Reproduce, character for character, the lines below from the first through the one with "Terms & Conditions (578, 1896)". Leave pictures out.

● Material shown
===

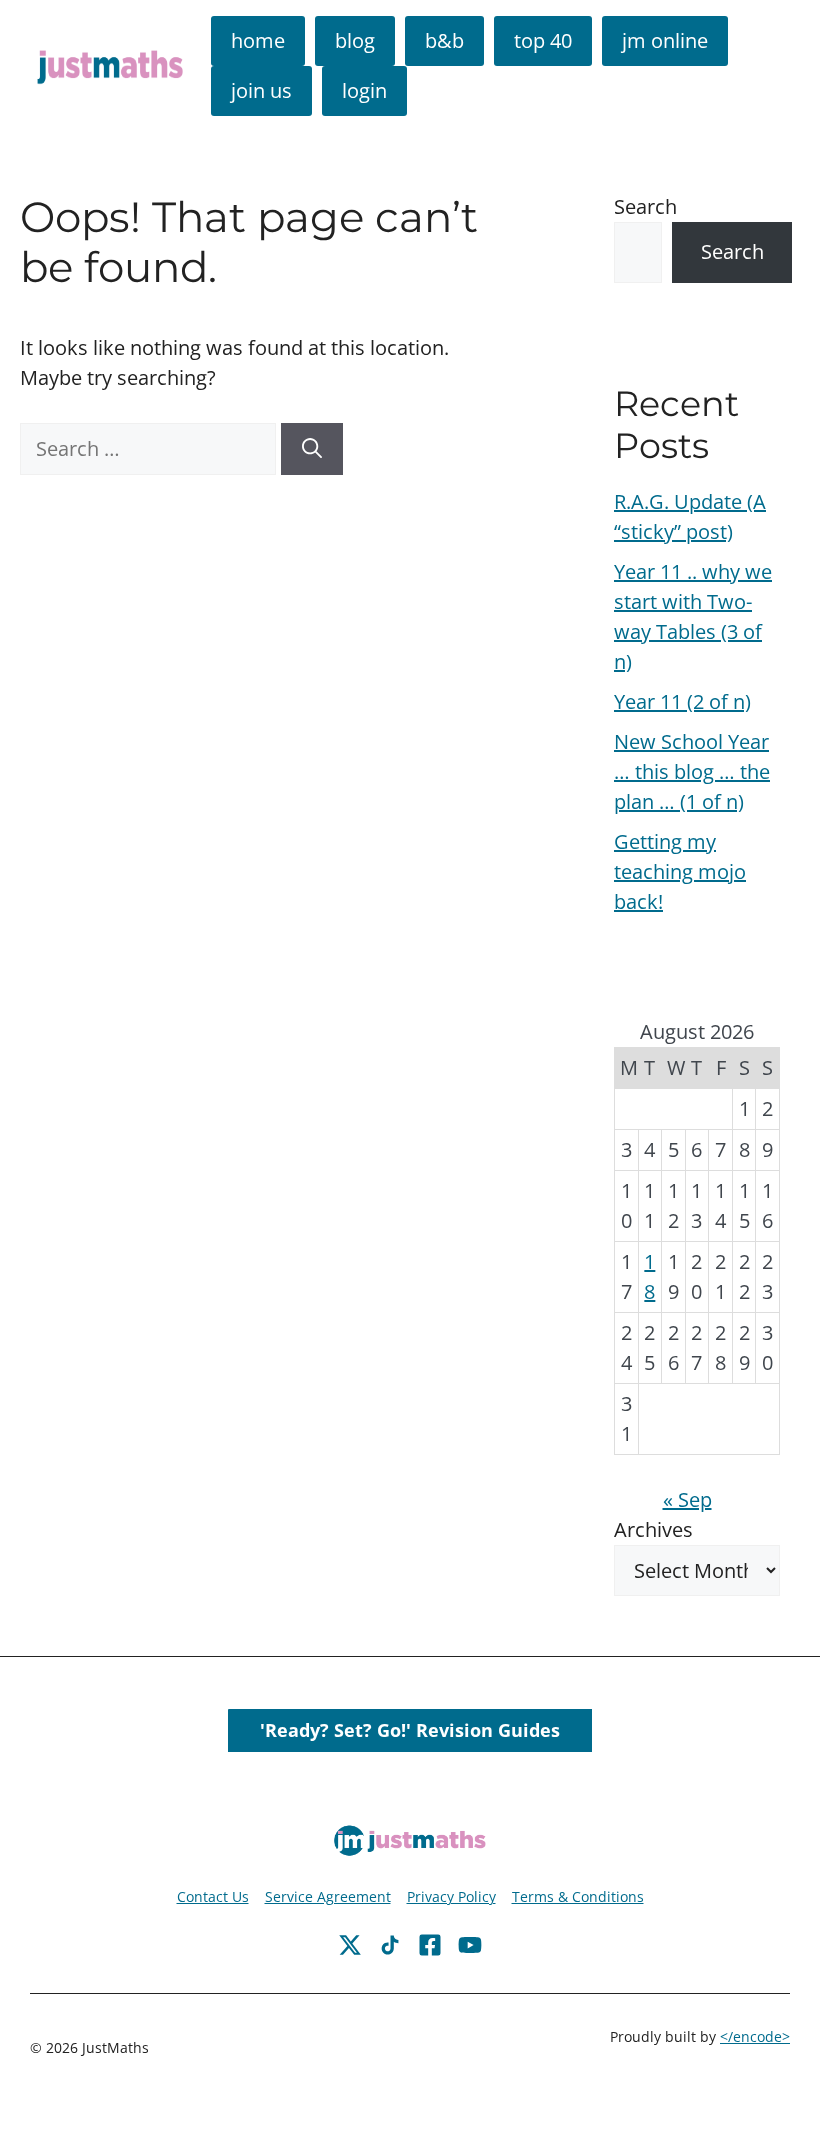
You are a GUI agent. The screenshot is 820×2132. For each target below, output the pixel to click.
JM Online (665, 40)
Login (364, 90)
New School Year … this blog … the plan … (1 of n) (692, 771)
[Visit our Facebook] (350, 1945)
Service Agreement (328, 1896)
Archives (653, 1529)
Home (258, 40)
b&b (444, 40)
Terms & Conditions (578, 1896)
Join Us (261, 90)
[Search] (312, 449)
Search (645, 206)
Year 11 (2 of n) (682, 701)
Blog (355, 40)
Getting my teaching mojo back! (680, 871)
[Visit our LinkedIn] (470, 1945)
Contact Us (213, 1896)
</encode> (755, 2036)
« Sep (687, 1499)
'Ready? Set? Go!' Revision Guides (410, 1730)
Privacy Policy (451, 1896)
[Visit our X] (430, 1945)
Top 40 (543, 40)
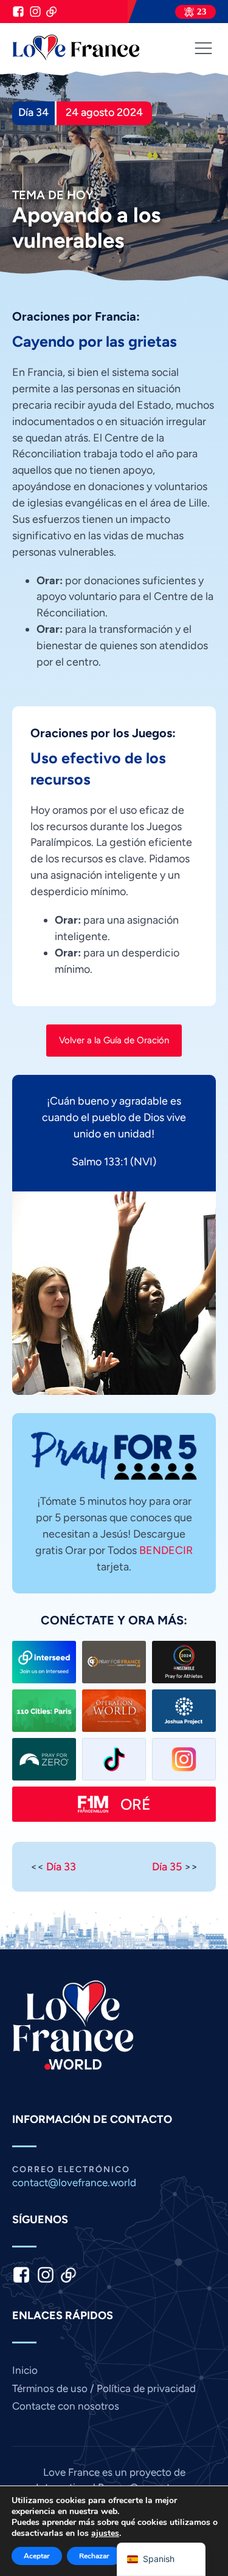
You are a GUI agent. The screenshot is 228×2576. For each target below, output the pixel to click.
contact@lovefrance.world (74, 2183)
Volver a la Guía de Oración (114, 1040)
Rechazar (94, 2556)
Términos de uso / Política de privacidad (104, 2388)
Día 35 (167, 1866)
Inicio (25, 2370)
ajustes (105, 2533)
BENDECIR (166, 1550)
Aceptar (37, 2556)
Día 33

===

● Finished exercise
You are a GUI agent. The screenshot is 820×2132. For each target below, output the pixel to click.
JM Online (665, 40)
Login (364, 90)
New School Year … this blog … the plan … (1 of n) (692, 771)
[Visit our Facebook] (350, 1945)
Service Agreement (328, 1896)
Archives (653, 1529)
Home (258, 40)
b&b (444, 40)
Terms & Conditions (578, 1896)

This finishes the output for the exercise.